The Kitchen Workout and Peripheral Neuropathy

Taxol, the last chemotherapeutic drug I was taking, apart from doing its supposed job of preventing a return of cancer, can cause damage to healthy neurological cells by affecting the peripheral nervous system. It starts by causing a mild tingling in the fingertips and toes. As the weeks go by and more gets pumped in to your system, this tingling extends to the entire hand and foot, pains dart up and down the long bones of the arms and legs and the muscles there and around the neck and back really start to hurt.

By the end of the eight weeks, apart from having numb extremities, my hand, arm and leg muscles were so weakened that I could hardly get out of my bed for a whole week.

Then I began expecting an improvement. Ok, my mind would plan, tomorrow I’ll be stronger than today, so I’ll get up, do this and that, take a rest in the afternoon and I’ll be fine…I’ll be fine.

So, now I’m beginning to realise that my mind is not in charge here. Recovery from peripheral nerve damage is not an overnight process. It could take months and in some unfortunate cases, years. I can have a good moment and have a burst of energy but any rigorous activity will beckon a sofa, bench or bed to rest up the weary muscles.

I’ve never had to live measuring out my strength before and it’s a new reality for me. I find it quite challenging, exacerbated perhaps by not knowing when I’ll notice an improvement. This is a real test of patience and determination.

I say determination because I want to get better and feel normal energy levels again, to be able to practise sport to keep fit, to be active with my children and husband. My oncologist gave me no satisfactory guidelines as to what I can do to help myself in the recovery. Perhaps there really is nothing I can do but rest it out and wait. But the prospect of the next month or two or six of just resting up is not appealing to me. I’ve had my glut of internet and politics and virtual wars of love and hate. I’m willing to at least try and help the recovery process.

So once again I’ve taken to the internet, researching ways to live with and improve peripheral neuropathy. I have learned that many people with diabetes suffer from this condition, so they are another group I can empathize with on a physical level (as well as old, chronically ill and physically disabled people).

There are dietary supplements that are recommended but of course there has been no scientific study as to their efficacy, which is why, I assume, my oncologist can’t advocate them. But I know they won’t harm me so I’m taking a good vitamin B complex, known to be good at strengthening the nervous system, co-enzyme Q-10, which is good for joints and alpha lipoic acid.

Instead of showers, I have a daily bath, which really helps with easing muscle weariness. Every few days, I add 2 kilograms of organic sea salt or a cup and a half of Epsom salts to the bath water, which apparently helps with detoxification of the body. I always feel fantastically relaxed after the bath and I think it is a practice I’ll extend in to my healthy “normal” life well in to my future.

I was just skimming over an academic article last night about the actual biochemical process of chemotherapy-induced muscle damage.

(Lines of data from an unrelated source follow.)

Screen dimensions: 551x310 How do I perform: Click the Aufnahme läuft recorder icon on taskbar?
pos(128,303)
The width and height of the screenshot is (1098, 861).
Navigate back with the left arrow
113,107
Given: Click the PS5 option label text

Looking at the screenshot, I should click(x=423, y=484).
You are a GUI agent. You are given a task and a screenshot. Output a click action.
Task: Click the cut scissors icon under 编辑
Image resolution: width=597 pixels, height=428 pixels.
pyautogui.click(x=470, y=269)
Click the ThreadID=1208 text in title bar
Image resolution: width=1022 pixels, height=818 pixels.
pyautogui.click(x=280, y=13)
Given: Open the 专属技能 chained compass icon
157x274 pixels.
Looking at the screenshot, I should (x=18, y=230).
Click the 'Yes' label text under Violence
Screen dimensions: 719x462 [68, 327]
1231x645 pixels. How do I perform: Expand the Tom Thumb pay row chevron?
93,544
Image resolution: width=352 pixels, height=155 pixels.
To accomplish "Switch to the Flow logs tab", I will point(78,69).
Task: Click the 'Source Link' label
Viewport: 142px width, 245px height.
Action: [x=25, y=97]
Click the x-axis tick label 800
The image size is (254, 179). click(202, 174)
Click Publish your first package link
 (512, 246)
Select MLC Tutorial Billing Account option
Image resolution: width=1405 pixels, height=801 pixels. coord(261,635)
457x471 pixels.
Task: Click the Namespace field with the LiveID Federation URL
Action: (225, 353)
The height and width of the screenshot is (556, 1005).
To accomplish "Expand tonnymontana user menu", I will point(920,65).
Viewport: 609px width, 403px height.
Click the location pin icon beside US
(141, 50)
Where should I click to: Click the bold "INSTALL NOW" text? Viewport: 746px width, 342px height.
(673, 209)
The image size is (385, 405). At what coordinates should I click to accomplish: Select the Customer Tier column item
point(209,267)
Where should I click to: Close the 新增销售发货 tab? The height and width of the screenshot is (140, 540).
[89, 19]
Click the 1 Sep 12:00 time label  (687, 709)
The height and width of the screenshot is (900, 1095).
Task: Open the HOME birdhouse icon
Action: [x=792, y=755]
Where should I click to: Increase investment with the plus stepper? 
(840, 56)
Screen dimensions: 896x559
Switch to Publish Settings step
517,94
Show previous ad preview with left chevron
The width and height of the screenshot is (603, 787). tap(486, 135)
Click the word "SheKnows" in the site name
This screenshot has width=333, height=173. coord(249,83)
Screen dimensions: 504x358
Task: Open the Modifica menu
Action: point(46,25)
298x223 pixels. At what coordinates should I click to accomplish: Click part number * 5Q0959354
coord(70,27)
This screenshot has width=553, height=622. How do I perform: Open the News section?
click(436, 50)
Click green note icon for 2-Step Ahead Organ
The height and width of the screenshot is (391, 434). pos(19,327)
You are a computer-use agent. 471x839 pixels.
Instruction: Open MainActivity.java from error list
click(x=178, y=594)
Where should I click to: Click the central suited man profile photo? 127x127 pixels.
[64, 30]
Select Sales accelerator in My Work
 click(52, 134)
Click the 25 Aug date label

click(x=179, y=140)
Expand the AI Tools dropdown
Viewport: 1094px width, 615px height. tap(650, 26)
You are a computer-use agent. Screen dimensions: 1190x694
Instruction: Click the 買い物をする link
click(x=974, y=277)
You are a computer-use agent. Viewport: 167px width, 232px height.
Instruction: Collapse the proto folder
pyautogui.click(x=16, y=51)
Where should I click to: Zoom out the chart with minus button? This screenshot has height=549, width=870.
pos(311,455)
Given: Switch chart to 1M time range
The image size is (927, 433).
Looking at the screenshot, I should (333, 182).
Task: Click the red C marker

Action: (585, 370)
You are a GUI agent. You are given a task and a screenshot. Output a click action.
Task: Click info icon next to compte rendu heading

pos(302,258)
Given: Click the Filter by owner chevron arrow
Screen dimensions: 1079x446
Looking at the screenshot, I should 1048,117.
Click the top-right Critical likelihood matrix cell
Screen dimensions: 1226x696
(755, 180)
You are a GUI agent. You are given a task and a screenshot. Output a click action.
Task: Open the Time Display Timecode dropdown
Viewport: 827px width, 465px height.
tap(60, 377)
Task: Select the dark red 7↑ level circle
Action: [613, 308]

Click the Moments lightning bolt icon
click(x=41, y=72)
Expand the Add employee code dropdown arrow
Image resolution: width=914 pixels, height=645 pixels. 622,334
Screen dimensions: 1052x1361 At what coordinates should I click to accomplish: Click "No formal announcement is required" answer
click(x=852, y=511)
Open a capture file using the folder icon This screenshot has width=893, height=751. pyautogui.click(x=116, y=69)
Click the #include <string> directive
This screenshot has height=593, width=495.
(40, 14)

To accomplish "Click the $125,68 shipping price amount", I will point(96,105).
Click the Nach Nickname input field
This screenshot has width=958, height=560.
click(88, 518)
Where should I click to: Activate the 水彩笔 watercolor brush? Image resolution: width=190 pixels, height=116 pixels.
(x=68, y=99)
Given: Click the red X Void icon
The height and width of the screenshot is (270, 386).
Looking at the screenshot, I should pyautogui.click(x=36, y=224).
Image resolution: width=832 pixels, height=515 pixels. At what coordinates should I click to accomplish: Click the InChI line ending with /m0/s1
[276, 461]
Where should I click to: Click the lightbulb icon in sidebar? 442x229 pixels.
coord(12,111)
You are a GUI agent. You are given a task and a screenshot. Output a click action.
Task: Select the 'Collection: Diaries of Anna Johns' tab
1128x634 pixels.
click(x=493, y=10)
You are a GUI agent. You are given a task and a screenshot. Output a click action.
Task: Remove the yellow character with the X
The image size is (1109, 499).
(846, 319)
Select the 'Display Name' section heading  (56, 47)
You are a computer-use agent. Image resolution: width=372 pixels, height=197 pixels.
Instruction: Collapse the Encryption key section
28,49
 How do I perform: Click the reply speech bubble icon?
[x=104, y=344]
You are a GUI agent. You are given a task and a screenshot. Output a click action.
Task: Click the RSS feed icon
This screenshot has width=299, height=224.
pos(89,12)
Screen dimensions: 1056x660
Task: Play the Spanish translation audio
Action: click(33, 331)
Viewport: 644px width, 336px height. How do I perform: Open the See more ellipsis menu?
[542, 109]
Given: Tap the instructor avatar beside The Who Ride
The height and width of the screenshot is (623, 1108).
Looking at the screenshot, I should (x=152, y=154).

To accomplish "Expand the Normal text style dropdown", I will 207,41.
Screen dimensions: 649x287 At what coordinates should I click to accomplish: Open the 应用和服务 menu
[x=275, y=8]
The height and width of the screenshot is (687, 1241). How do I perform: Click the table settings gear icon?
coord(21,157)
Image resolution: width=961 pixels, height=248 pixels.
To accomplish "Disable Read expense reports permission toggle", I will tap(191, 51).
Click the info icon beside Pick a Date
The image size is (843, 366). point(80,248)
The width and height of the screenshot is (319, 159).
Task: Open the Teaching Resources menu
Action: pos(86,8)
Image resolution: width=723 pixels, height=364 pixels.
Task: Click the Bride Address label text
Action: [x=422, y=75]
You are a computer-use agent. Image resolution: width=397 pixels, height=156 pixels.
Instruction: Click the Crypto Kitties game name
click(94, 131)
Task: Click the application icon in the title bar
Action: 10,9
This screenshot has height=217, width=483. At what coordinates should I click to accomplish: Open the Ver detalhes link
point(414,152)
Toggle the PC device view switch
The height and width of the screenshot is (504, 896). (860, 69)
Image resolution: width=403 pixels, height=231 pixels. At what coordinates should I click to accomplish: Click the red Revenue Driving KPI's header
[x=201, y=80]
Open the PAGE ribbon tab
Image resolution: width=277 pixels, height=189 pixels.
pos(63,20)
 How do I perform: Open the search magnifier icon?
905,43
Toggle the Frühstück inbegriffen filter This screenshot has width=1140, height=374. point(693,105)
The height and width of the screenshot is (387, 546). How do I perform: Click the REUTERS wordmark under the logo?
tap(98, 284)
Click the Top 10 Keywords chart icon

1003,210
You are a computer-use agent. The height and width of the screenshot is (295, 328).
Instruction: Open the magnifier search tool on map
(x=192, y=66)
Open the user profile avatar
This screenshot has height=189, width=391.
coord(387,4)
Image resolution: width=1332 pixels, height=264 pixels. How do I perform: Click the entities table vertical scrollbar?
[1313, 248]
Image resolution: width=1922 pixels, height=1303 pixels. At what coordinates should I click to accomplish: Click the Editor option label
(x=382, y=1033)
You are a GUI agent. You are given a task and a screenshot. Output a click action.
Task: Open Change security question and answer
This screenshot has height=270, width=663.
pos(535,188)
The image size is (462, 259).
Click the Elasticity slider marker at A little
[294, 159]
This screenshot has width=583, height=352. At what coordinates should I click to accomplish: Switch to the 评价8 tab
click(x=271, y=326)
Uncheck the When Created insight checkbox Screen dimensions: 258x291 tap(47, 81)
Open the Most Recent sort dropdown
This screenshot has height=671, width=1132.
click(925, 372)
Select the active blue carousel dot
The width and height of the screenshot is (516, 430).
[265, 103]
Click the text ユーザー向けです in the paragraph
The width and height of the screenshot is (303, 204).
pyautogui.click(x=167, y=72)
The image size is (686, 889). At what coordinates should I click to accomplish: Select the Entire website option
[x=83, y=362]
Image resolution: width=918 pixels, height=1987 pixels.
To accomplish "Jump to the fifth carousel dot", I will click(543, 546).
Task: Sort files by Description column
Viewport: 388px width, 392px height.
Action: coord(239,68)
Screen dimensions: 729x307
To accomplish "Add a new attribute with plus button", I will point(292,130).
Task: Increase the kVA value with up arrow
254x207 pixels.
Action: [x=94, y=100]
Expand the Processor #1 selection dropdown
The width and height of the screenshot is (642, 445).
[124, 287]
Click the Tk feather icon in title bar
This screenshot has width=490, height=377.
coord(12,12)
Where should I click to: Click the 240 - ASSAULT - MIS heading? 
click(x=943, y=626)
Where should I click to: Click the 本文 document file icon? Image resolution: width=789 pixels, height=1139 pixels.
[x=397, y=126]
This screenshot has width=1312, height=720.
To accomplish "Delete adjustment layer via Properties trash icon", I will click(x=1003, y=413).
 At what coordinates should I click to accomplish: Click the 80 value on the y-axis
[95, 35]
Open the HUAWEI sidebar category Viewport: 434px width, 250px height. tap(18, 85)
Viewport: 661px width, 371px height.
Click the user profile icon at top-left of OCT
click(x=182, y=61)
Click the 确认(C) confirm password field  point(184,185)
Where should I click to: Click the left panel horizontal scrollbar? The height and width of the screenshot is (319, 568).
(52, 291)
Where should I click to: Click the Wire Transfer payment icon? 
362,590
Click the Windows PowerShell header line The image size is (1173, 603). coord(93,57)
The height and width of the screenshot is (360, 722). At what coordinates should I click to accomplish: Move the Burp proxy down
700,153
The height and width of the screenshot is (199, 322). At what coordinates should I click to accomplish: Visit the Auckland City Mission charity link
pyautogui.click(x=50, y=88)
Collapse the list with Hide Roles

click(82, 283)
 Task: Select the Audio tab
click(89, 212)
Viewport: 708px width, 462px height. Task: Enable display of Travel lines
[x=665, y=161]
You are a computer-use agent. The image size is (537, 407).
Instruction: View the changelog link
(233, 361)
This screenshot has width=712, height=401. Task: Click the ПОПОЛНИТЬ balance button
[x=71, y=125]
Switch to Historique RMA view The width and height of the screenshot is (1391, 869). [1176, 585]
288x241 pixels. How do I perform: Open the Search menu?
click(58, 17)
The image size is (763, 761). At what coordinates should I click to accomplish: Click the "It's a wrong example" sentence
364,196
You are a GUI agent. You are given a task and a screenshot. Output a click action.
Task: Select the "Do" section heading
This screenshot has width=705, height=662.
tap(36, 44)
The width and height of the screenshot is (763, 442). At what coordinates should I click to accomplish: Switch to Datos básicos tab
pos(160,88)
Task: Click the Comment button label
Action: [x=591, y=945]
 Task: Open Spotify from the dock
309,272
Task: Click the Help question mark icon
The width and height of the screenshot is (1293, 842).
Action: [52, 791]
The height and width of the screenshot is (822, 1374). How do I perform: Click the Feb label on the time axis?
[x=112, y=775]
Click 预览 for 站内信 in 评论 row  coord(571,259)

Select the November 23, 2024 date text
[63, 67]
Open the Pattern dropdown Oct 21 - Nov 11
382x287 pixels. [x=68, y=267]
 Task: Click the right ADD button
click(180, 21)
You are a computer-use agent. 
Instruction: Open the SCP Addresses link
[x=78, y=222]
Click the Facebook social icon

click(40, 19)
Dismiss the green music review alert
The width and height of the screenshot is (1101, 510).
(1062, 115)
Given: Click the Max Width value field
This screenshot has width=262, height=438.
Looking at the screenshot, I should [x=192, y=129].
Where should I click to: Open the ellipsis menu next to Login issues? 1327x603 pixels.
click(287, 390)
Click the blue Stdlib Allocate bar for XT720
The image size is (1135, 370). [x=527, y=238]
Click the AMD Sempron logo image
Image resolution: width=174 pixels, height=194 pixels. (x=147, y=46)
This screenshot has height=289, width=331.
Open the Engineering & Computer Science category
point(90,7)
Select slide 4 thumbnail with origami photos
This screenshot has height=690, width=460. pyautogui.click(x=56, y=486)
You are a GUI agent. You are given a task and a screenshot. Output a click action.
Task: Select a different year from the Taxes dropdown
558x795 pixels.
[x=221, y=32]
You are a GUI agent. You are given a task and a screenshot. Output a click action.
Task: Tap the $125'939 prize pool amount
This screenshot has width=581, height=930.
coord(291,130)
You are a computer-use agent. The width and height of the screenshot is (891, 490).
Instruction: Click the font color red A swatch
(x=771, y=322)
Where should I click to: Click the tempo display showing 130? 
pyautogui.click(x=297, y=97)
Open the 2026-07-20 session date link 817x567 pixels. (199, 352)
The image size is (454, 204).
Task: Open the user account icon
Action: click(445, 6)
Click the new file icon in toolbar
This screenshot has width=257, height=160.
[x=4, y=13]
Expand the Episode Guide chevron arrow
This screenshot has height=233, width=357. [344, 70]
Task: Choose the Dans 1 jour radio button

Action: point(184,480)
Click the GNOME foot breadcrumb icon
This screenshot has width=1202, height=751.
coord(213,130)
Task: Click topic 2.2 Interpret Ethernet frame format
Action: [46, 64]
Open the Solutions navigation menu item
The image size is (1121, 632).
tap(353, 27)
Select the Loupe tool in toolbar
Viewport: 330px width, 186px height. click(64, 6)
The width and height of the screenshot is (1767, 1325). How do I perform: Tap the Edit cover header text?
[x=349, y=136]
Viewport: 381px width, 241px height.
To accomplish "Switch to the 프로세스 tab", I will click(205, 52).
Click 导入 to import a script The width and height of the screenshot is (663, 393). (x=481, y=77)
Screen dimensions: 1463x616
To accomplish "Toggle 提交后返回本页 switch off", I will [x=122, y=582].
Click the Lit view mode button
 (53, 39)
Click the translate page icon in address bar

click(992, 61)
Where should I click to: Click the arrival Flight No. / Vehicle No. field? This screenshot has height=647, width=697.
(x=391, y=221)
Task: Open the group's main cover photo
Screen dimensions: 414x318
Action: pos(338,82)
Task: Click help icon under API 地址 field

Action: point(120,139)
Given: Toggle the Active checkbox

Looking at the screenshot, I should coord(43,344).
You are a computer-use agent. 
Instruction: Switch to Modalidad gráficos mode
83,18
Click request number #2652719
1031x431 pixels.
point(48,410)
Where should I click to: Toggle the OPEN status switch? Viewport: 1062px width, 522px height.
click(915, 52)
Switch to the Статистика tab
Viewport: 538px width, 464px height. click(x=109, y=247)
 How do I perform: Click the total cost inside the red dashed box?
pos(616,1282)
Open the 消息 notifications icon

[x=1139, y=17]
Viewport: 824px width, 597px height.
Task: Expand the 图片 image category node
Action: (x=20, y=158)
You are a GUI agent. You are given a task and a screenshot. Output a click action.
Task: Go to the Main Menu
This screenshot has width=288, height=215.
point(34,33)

I didn’t have the patience to wade through the entire 75-page piece but I could glean from it, albeit in an indirect way, the importance of providing the body with lots of antioxidants. So, lots (and lots more from now on) of fresh fruit and vegetables for the next while.

My oncologist said I could maybe do some hand strengthening exercises, although she wasn’t convincing me as to their efficacy. After a full night’s sleep, my arms and legs literally feel like jelly. It takes all my will-power to get up out of the bed. But I have been reasoning that if I stay in bed, the jelly-like feeling will persist. Whereas if I get up, force my hands, legs and arms in to action, although they’ll tire, I can rest up afterwards.

So, the kitchen, of all places, has become a great work-out site, at least for my hands and arms. The usual tasks of chopping vegetables, washing dishes, hanging out clothes, typing and holding a pen and writing have become monumentous tasks of hard effort. And making scones! Let me tell you, between the crumbling and kneading, I never realized how good baking is as an upper arm exercise. For my legs, I get out and walk for now. Getting up and down steps is more challenging than normal so my stairwell is going to get a run up and down for the next while.

Finally at night, when my muscles are well and truly beat out and they actually hurt from exhaustion, I have discovered that deep, belly-lifting and chest-flattening respiration (Maria’s instruction) literally melts away the pain in less than a minute. Breathing is life-giving, restorative and relaxing. How simple can that be!